[Stored data entries]
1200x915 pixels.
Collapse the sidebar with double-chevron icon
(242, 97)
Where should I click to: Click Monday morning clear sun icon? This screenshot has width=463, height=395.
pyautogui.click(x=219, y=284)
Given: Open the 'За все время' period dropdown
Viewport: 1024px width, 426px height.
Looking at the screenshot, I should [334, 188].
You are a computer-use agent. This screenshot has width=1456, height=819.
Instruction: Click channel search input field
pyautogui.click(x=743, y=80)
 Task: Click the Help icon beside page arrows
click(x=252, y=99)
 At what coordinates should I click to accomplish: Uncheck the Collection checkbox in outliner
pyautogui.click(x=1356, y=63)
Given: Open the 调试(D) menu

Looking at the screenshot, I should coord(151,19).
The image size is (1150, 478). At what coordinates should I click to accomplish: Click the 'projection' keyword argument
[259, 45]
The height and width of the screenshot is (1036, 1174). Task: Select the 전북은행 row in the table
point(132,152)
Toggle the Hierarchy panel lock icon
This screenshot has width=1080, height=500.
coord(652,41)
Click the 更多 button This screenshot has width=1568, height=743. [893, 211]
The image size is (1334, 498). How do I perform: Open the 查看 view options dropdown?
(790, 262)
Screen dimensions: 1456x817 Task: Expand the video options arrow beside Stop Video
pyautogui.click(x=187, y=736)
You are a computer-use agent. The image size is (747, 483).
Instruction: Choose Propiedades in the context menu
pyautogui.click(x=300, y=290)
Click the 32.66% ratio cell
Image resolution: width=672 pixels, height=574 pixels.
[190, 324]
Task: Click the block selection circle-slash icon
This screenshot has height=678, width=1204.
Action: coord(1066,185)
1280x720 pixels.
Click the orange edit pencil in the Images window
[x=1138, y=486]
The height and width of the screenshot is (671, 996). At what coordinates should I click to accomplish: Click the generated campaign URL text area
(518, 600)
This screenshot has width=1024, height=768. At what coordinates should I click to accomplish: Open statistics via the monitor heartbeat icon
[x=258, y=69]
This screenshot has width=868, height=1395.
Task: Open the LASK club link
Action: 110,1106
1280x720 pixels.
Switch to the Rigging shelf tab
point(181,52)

## What is expected
All lines in the records with the string "computer" should be copied out.

## Answer below
You are a computer-use agent. This screenshot has width=1456, height=819.
You are a computer-use agent. The image size is (747, 483).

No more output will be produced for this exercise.